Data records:

BEGIN

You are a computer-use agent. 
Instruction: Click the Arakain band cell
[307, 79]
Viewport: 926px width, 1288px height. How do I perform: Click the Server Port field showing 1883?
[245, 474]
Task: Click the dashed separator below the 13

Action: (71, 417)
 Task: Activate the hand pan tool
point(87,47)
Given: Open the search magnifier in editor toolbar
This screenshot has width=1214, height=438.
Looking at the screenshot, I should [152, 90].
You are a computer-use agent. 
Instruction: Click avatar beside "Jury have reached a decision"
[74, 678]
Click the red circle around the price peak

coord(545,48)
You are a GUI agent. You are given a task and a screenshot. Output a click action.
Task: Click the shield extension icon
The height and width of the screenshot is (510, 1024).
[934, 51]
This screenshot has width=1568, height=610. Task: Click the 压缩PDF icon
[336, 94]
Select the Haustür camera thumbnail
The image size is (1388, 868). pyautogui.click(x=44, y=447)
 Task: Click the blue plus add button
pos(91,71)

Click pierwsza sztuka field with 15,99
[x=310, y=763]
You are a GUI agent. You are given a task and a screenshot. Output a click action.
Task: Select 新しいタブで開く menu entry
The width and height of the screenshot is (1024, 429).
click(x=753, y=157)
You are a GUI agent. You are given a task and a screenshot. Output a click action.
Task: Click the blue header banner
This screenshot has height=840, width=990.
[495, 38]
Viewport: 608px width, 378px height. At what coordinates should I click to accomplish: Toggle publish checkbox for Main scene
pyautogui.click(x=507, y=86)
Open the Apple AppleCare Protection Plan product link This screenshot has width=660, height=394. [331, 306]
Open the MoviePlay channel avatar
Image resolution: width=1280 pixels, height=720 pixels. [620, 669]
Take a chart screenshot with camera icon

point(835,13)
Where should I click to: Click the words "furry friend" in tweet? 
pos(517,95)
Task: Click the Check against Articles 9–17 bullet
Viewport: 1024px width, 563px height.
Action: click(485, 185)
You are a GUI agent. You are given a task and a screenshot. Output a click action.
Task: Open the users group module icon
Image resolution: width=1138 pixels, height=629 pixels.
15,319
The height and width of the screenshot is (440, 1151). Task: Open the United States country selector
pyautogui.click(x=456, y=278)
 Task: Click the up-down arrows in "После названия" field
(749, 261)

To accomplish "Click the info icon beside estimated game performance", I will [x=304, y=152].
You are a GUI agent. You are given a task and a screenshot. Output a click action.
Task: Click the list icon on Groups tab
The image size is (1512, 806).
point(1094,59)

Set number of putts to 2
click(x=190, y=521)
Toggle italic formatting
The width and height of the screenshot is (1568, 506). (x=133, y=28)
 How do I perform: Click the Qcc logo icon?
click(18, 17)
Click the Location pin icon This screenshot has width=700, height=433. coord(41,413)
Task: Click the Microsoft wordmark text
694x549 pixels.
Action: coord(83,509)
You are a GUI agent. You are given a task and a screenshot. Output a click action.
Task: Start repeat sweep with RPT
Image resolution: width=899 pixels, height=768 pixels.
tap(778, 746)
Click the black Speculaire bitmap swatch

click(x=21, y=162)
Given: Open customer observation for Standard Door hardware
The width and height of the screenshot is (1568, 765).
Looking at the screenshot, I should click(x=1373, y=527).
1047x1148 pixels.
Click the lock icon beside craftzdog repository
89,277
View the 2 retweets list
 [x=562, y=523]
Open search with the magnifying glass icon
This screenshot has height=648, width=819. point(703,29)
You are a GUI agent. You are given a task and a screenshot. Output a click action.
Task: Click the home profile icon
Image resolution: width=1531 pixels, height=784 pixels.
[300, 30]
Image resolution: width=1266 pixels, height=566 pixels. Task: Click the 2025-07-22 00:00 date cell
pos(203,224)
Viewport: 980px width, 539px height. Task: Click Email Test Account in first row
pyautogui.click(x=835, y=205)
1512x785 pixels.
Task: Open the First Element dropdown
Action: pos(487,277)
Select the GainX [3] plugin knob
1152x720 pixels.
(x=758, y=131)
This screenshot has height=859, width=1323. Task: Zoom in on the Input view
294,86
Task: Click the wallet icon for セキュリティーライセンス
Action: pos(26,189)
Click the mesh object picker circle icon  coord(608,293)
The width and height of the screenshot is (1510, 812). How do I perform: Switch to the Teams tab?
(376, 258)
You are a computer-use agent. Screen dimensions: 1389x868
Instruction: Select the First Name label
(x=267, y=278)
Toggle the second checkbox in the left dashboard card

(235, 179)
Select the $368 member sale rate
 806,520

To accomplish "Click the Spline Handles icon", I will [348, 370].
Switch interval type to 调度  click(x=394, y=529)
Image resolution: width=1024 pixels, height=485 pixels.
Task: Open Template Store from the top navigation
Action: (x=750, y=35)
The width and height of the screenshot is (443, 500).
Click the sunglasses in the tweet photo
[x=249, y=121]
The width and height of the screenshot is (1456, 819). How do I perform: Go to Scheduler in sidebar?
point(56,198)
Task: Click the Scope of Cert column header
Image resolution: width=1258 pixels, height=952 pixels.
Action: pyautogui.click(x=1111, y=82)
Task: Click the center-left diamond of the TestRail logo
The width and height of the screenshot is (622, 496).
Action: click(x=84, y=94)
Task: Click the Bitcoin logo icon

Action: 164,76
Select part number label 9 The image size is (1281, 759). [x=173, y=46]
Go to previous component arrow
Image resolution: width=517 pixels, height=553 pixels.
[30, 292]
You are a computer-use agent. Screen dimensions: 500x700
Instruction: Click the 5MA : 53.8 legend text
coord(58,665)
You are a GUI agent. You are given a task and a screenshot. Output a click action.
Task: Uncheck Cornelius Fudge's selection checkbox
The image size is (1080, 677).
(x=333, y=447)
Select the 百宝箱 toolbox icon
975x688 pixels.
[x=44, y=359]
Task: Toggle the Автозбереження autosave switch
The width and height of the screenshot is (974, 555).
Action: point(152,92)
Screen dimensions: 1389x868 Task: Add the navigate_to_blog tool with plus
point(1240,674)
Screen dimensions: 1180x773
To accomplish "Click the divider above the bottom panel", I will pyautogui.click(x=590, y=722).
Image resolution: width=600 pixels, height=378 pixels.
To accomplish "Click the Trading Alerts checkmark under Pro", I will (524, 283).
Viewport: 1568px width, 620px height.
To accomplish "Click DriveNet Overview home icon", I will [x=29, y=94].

END

### INSTRUCTIONS FOR THE TASK
Go through the entries above and copy each line with "home" in it.

### EXERCISE SOLUTION
Task: Click the home profile icon
To accomplish "Click DriveNet Overview home icon", I will [x=29, y=94].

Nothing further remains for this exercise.